The New York Times and FX’s recent documentary, “Elon Musk’s Crash Course,” outlines how Tesla aggressively enables and markets autonomous driving functionalities while overlooking system reliability and consumer safety for its Autopilot system.
Consumers may not fully understand the state of autonomous driving, and they may believe the technology is more advanced than it currently is. Tesla Autopilot has received significant attention, for example, but the functionality offered can be described as Level 2 advanced driver assistance systems (ADAS), where the driver still needs to pay attention while driving.
While fully autonomous or self-driving vehicles are, in my opinion, at least a decade away, there are other technologies going into our cars today that are worthy of discussion, too.
History Of Collisions
Over the past year alone, Tesla vehicles set to Autopilot have been reportedly involved in 273 crashes, making up 70% of the crashes involving ADAS since last July.
We have known for years that cars relying solely on cameras or a combination of cameras, radar and software to detect oncoming objects are not yet reliable enough. Cameras are only 2D and are easily affected by lighting conditions, which adds a layer of uncertainty to their data. While software or AI can extract more useful information from camera data, they are currently far from reliable and simply cannot make up for the data that is not collected in the first place.
According to the American Automobile Association (AAA), vehicles with current ADAS technologies still failed to consistently avoid crashes. That shows how much is yet to be done to ensure vehicle safety.
Diverse Sensor Suite For Safety
I have devoted my life to developing one such safety technology, lidar, which can work in conjunction with camera and radar to create a 3D picture of what is ahead of a car.
Lidar is a technology that scans the environment around the vehicle by sending out beams of invisible light pulses in multiple directions. The pulses collide with surrounding objects and bounce back to the receiver. Because the speed of light is constant, lidar systems create highly accurate 3D images called “point clouds,” which provide the vehicle with a constant awareness of what is happening around it, so it can react and inform drivers accordingly.
I am a firm believer that 3D perception using different modalities such as camera, radar and lidar to complement each other (just like our three senses—eyes, ears and nose) is required to correctly assess the road ahead and the obstacles on it. I believe this powerful sensor suite will be a part of every car in the future. Adding lidar to the sensor suite will effectively enhance safety because lidar has higher spatial resolutions than radar, and it works quickly to constantly generate 3D data, including the size, speed and location of a car’s surroundings even at night and in bad weather when cameras have trouble detecting.
Several lidar companies—including Luminar, Innoviz and the company I founded, Cepton—have partnered with car manufacturers to deploy lidar in the years ahead. Through this collaboration, we expect lidar to be deployed in multiple vehicle models, not just the luxury class, to benefit more consumers.
Musk has been the biggest naysayer of lidar. In a 2018 earnings call, Musk called lidar “a crutch” that will hurt the companies that invest in it. A year later, Musk called installing lidar in vehicles “a fool’s errand,” calling lidar “expensive sensors that are unnecessary.” According to The Verge, Musk walked back some of those comments last year.

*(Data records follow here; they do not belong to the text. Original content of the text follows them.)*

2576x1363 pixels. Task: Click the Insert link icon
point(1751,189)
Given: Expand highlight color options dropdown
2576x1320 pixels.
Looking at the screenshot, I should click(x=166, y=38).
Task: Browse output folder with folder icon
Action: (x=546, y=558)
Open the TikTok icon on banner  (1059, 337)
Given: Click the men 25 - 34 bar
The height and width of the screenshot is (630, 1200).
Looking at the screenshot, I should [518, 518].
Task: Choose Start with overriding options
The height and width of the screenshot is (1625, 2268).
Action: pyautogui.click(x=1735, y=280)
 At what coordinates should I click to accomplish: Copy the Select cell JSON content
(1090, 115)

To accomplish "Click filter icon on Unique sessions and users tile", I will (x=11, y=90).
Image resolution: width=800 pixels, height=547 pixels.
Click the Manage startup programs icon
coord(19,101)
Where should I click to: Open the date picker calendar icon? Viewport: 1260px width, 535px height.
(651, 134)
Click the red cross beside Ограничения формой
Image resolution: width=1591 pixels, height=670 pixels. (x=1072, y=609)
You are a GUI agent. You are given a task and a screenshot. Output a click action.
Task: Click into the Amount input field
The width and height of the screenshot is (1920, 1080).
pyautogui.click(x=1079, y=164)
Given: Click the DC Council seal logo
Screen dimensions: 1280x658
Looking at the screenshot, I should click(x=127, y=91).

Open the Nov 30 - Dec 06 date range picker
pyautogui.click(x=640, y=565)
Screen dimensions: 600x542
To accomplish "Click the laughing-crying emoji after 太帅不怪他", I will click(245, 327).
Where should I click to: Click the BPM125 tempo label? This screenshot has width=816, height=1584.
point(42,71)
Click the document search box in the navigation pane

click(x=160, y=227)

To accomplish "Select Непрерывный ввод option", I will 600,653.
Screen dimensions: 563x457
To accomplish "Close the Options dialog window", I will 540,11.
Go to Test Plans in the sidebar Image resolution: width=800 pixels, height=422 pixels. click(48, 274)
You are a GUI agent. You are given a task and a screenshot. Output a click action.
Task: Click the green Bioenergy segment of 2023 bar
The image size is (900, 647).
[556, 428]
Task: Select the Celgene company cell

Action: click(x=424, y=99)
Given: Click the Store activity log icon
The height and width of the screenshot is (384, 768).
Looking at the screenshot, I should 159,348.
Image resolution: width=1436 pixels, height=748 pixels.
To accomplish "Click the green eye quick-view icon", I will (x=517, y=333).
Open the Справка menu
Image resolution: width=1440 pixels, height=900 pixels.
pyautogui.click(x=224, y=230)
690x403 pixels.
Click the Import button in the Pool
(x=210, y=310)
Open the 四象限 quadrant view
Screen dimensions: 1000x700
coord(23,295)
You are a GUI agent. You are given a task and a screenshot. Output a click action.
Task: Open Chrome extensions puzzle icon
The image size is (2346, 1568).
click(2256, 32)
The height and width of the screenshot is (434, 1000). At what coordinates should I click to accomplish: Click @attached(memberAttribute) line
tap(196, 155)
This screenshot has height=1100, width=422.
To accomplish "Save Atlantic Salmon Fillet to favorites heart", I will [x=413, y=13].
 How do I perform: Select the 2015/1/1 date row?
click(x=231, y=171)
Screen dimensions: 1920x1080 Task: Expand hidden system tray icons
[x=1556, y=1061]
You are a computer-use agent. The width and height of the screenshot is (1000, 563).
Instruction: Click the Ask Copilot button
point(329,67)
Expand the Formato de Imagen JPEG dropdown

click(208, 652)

Musk has missed the opportunity to lead in the technology’s implementation at scale. From a consumer perspective, because drivers tend to group all ADAS platforms together, these comments as well as Tesla’s widely reported accidents may shake consumer trust.
It might seem obvious that someone developing lidar technology would be advocating for lidar’s implementation, but those with the most at stake financially, the automakers, are also investing in lidar.
Earlier this year at an investor conference, General Motors Vice President for Global Product Development, Purchasing and Supply Chain Doug Parks pointed out “the addition of radar and lidar essentially provide a touch to the AI to enable it to rationalize and augment the camera input. It’s really important you have all three of those.” Parks continued that cars missing one of those key things “will not meet our performance and safety standards. The ones all customers expect, and the ones all customers deserve.”
The concept of a self-driving car is amazing. For his part in pushing innovation in the car industry, Musk is unquestionably brilliant and fantastically successful. But since public acceptance of ADAS is still quite low due to safety loopholes, Musk has missed the mark on preparing the consumers for the arrival of autonomous vehicles with a stronger sense of trust in the technology.
As solution providers, we should listen to the market. When drivers are asked whether carmakers should focus on building self-driving cars or improving safety technology currently in cars, 8 in 10 drivers choose the latter. There’s much for us to work on collectively. Instead of arguing over the best single technology, we need to focus on making different technologies seamlessly work together without disrupting the modern car design and cost structure. With complementing technology and redundancy, our cars can more accurately perceive their environment, thus lowering the risk of accidents.
If consumers fail to understand the current capabilities of automated systems and demand the right combination of technology in the vehicles, they may be risking their own lives. For those reasons, when it comes to the safety of our roads, automakers should act on data, not on hunches. They should focus on making cars safer now.